Deciphering vomocytosis for intra-lymph nodal particulate delivery: The fungal species Cryptococcus neoformans, following engulfment by phagocytes, has been observed to stay alive within the acidic phagolysosome and escape through a process called vomocytosis. Using this phenomenon, C. neoformans is able to utilize the host body’s own immune cells to accumulate in critical immune organs. However, the underlying mechanisms of vomocytosis are poorly understood. In order to study vomocytosis, a method for quantifying phagocytosis and expulsion rates is required. Current studies rely on manual counting of vomocytosis events or flow cytometric staining, but with limited success. This work describes a novel, environmentally-responsive, dual fluorescent reporter system that would allow for precise monitoring of phagocytic entry and vomocytic expulsion. In this study, poly(lactic-co-glycolic acid) (PLGA) MPs are used to demonstrate proof-of-concept in order to eventually transfer the reporter system to C. neoformans and particulates.
In conclusion, we are developing multiple biomaterials-based approaches to either elucidate mechanisms behind immunological phenomena and create new therapeutics for autoimmune conditions. Our strong intent to translate our multifunctional platforms to the clinic should excite the regenerative medicine community at the Charleston meeting.

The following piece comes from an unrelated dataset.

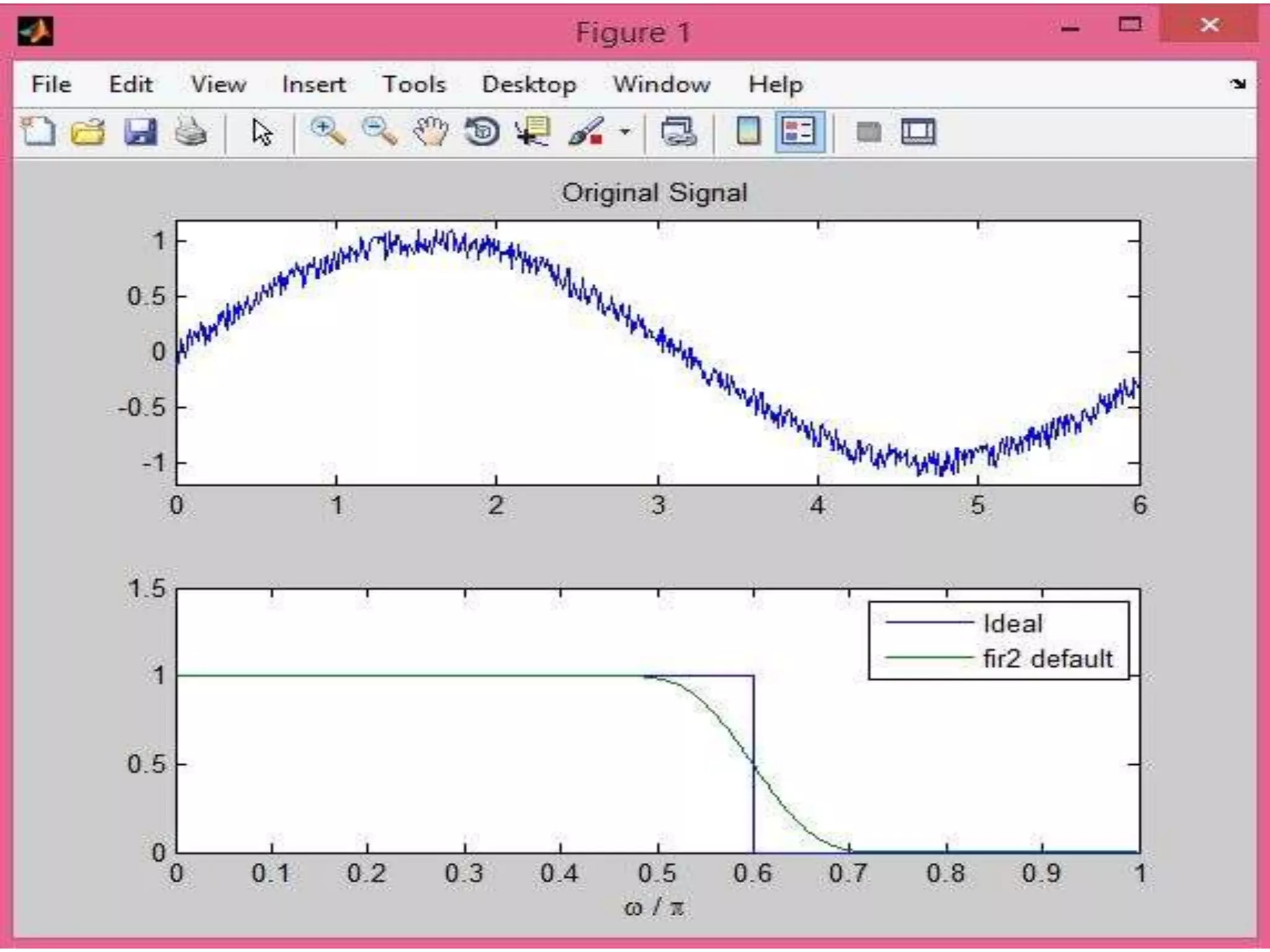
Task: Select the Zoom Out magnifier tool
Action: click(380, 132)
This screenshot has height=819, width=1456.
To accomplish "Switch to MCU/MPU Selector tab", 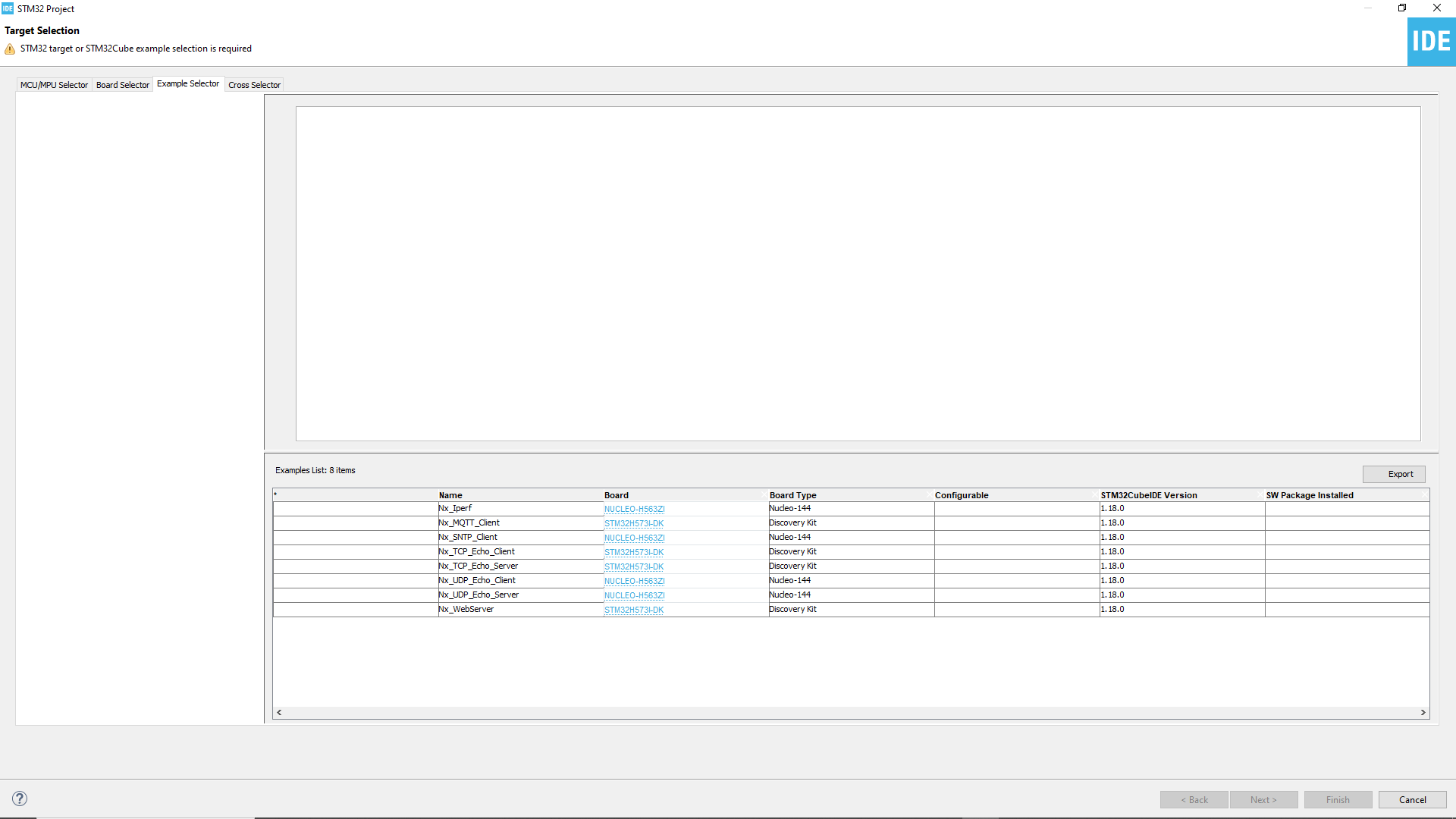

The Immuno-modulatory Biomaterials Laboratory focuses on the development of novel biomaterial systems that can manipulate the immune system. Our goal is to design the next generation of immunotherapeutics for applications in immune-related diseases. This multidisciplinary work incorporates aspects of biomaterials engineering, drug delivery, immunology, biochemistry and cell biology.
Currently, research efforts in the Lewis lab are centered on: Development of a particulate platform system for autoimmune disease therapy; Elucidating latent, Immunosuppressive Nature of Poly(lactic-co-glycolic acid) Microparticles; Understanding controlled non-lytic exocytosis in phagocytic cells; Uncovering the role of dendritic cells in the foreign body response to materials.